Results: Between January 1, 2004, and March 31, 2007, a total of 2,096 children met the inclusion definition for nondrained, non-cultured SSTIs, and 104 (5.0 percent) had a treatment failure. Of those, 28 (26.9 percent) required admission, 21 (20.2 percent) required outpatient drainage, 21 (20.2 percent) received a prolonged course of the initial antibiotic, and 34 (32.7 percent) received an additional antibiotic prescription. The average failure rate remained constant at 5.7 percent during the three years of the study, with the proportion of empiric community-acquired MRSA coverage increasing dramatically. Treatment with trimethoprim/sulfamethoxazole or clindamycin increased from 16.4 percent of all prescriptions at the study onset, to 62.2 percent in 2007. The use of trimethoprim/sulfamethoxazole was associated with an increase in the odds of treatment failure compared with betalactam drugs (odds ratio [OR] = 2.35). However, clindamycin did not have notably increased odds of treatment failure compared with betalactams (OR = 1.40). Other risk factors for treatment failure included white race, antibiotic use within the previous six months, an index visit in the emergency department, the presence of fever, and induration or abscess.

Conclusion: In this retrospective study, empiric community-acquired MRSA coverage through the monotherapeutic use of trimethoprim/sulfamethoxazole for SSTIs did not improve clinical outcomes and was associated with increased odds of treatment failure. Therefore, betalactams may remain the treatment of choice for uncultured SSTIs, regardless of the region's community-acquired MRSA prevalence.

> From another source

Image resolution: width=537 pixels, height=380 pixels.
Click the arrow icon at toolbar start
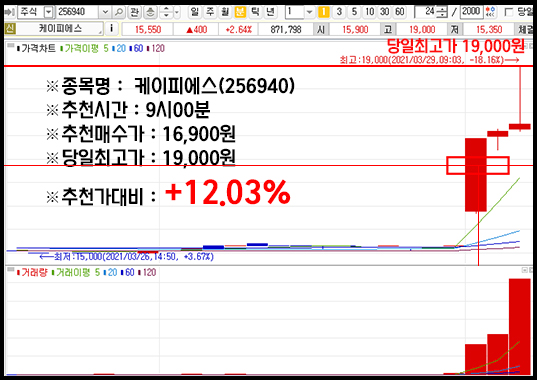tap(9, 12)
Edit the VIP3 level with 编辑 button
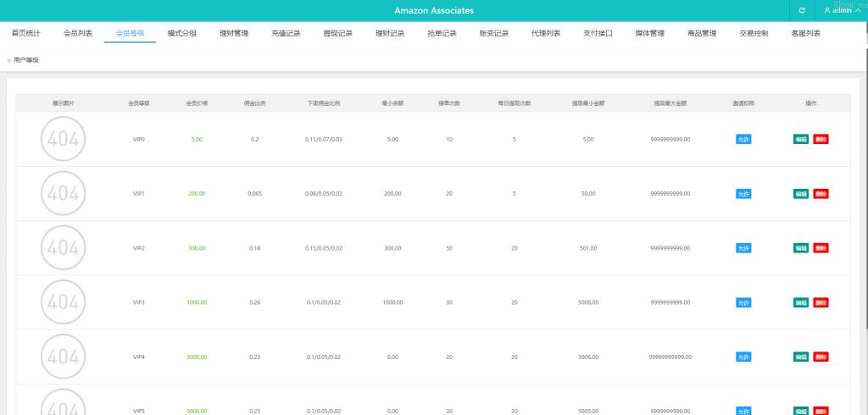The width and height of the screenshot is (868, 415). click(800, 302)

editor's note: Current guidelines for treating SSTIs include drainage and culture whenever possible and antimicrobial therapy tailored to culture and sensitivity results. MRSA coverage should be considered for persons with systemic or severe local symptoms, immunosuppression, or failure to respond to incision and drainage. For infections that cannot be cultured, the Centers for Disease Control and Prevention recommends coverage for Streptococcus and other suspected pathogens, which may include MRSA. Recommended agents for MRSA coverage include trimethoprim/sulfamethoxazole, clindamycin, and doxycycline.1—a.c.f.